The orgy of industry self-congratulation that is the awards season has this year held special relevance to Irish filmmakers and cinemagoers alike. Room has been made at the trough for a number of significant contributions from Irish artists to notable prestige pictures such as Joe Wright’s Atonement and Paul Thomas Anderson’s There Will Be Blood, despite the all-too predictable media bidding war over Daniel Day-Lewis’s nationality (he’s technically English, but lives in Wicklow with an Irish passport – so he’s ours!). The achievement of obtaining multiple nominations in a variety of disciplines (Best Original Song, Best Supporting Actress, Best Cinematographer, etc.), entirely excused demonstrative displays of national pride. In defiance of the trendily fatalistic commentary usually proffered on the condition of our little film industry, this recent recognition validates our position on the cinematic world stage. It also comes at a time when Richard LaGravenese’s adaptation of Cecelia Ahern’s prefabricated P.S. I Love You has effectively sold the Americans the ersatz image of Ireland which they helped to create and become an unexpected, and rather worrying, box-office champion.

Whether or not Daniel Day-Lewis will have brought symmetry to his awards shelf with another Oscar, or whether the precociously talented Saoirse Ronan will have destabilising fame thrust upon her at so young an age is, by now, old hat. By the time this introductory article to this themed edition of Film Ireland, which explores aspects of Ireland’s visual culture as it relates to and interacts with Hollywood, has hit the magazine racks, the Oscars will have come and gone. However, whatever the outcome, the awards themselves serve as a useful point of departure for an analysis of this special relationship, a relationship that is predicated on notions of identity and representation.

Sour milk and snake-oil
Before exploring the complex relationship Irish cinema has with Hollywood at present, it will be of benefit to pause and take stock of how these two cinematic traditions have previously interacted. It is often remarked that Ireland’s film industry is in its infancy, and that we remain at the foot of a steep learning curve, anxiously eyeing the summit. This was perhaps the case for the ‘first wave’ of Irish filmmakers in the ’70s and ’80s, with artists such as Bob Quinn, Joe Comerford and Cathal Black, whose pioneering work has proved inspirational to directors working today. Those early Irish filmmakers, as Martin McLoone outlines in his insightful Irish Film: The Emergence of a Contemporary Cinema, were preoccupied with themes that attempted to explore the meaning of the past for the people of Ireland, during that less than prosperous period when emigration to America was draining the west of its potential and casting a pall over the ambitions of the nation. It is to be expected that Irish films made at this time would be informed by a brooding sense of melancholy, and a distrust of America as an alluring land of milk and honey.

Stored records >>
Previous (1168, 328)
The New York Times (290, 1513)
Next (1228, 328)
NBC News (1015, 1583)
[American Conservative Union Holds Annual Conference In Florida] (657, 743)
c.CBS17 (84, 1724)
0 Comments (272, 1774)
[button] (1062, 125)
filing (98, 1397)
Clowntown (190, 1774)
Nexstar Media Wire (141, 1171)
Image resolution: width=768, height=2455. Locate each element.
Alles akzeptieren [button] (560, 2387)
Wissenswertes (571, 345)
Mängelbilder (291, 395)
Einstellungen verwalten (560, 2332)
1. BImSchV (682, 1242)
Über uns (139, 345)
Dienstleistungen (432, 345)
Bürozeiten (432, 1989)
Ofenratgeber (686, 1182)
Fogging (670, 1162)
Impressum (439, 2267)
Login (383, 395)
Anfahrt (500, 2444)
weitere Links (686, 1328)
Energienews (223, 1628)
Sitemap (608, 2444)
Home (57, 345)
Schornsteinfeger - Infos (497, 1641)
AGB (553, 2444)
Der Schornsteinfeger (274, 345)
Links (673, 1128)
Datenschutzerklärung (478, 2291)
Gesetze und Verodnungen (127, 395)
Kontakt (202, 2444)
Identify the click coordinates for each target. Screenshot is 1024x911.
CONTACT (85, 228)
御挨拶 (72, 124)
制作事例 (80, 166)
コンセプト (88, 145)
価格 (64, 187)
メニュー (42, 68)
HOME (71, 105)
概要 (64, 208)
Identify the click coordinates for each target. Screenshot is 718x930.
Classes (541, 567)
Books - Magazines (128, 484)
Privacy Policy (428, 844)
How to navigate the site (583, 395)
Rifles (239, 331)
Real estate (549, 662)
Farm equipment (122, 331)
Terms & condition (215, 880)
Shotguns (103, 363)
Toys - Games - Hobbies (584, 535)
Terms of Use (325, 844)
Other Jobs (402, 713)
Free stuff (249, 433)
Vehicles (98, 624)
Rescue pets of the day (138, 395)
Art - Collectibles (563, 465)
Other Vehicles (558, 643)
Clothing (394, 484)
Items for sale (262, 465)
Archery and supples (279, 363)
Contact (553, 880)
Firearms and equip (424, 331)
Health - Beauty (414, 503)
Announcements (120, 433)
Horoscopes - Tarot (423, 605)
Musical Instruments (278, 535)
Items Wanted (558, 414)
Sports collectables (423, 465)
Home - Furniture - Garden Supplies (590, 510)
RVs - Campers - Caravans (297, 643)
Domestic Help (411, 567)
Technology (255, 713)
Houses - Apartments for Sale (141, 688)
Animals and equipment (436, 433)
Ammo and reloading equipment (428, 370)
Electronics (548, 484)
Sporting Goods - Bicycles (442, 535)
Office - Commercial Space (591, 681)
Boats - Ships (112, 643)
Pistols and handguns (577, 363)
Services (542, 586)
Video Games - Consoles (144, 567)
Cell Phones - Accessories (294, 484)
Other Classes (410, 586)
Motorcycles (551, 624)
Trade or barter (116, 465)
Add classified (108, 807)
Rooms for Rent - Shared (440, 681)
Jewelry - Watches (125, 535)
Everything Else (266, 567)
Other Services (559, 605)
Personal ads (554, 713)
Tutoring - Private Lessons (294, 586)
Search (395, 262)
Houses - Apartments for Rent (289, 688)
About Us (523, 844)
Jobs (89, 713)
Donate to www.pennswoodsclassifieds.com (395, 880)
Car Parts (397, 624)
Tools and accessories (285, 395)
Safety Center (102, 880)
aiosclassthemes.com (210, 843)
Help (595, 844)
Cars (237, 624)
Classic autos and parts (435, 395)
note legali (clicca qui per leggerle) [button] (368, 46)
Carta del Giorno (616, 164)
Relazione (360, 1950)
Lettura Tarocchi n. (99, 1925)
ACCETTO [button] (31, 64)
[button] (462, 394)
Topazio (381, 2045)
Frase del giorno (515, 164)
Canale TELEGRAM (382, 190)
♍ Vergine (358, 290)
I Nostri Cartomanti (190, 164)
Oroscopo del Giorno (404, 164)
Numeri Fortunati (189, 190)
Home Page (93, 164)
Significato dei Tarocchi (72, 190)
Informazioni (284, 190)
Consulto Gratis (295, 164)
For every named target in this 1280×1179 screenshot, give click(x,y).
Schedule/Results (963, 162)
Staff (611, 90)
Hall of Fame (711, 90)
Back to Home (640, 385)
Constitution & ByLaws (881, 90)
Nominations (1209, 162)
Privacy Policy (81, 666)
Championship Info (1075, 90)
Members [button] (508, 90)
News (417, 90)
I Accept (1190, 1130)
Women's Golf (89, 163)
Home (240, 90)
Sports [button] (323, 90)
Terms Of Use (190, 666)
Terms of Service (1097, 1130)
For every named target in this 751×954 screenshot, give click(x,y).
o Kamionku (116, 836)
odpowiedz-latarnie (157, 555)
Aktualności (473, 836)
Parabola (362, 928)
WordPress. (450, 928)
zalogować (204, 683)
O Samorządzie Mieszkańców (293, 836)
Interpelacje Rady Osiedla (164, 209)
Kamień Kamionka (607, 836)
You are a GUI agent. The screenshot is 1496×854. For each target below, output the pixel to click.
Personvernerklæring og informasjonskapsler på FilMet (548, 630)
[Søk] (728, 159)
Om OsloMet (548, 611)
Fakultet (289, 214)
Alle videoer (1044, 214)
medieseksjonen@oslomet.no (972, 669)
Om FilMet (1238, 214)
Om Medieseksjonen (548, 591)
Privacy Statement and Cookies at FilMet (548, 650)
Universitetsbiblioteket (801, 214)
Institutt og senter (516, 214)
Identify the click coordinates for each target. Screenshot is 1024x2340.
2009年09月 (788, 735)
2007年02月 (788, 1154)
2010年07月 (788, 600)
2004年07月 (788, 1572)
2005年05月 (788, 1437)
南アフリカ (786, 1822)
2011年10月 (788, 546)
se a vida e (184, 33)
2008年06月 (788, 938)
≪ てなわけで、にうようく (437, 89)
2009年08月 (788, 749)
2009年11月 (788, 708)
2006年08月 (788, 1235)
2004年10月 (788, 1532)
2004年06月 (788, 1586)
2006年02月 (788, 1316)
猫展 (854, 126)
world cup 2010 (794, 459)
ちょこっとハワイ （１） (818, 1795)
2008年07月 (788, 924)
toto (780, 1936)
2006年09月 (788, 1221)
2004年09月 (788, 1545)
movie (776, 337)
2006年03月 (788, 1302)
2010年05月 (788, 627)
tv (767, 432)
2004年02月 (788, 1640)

Directive >>
Answer these questions from the article on Irish cinema and Hollywood:
1. Where does Daniel Day-Lewis live, according to the article?
2. In which magazine does the themed edition appear?
3. What is the title of the book by Martin McLoone that the article cites?

Output for this task >>
1. Wicklow.
2. Film Ireland.
3. Irish Film: The Emergence of a Contemporary Cinema.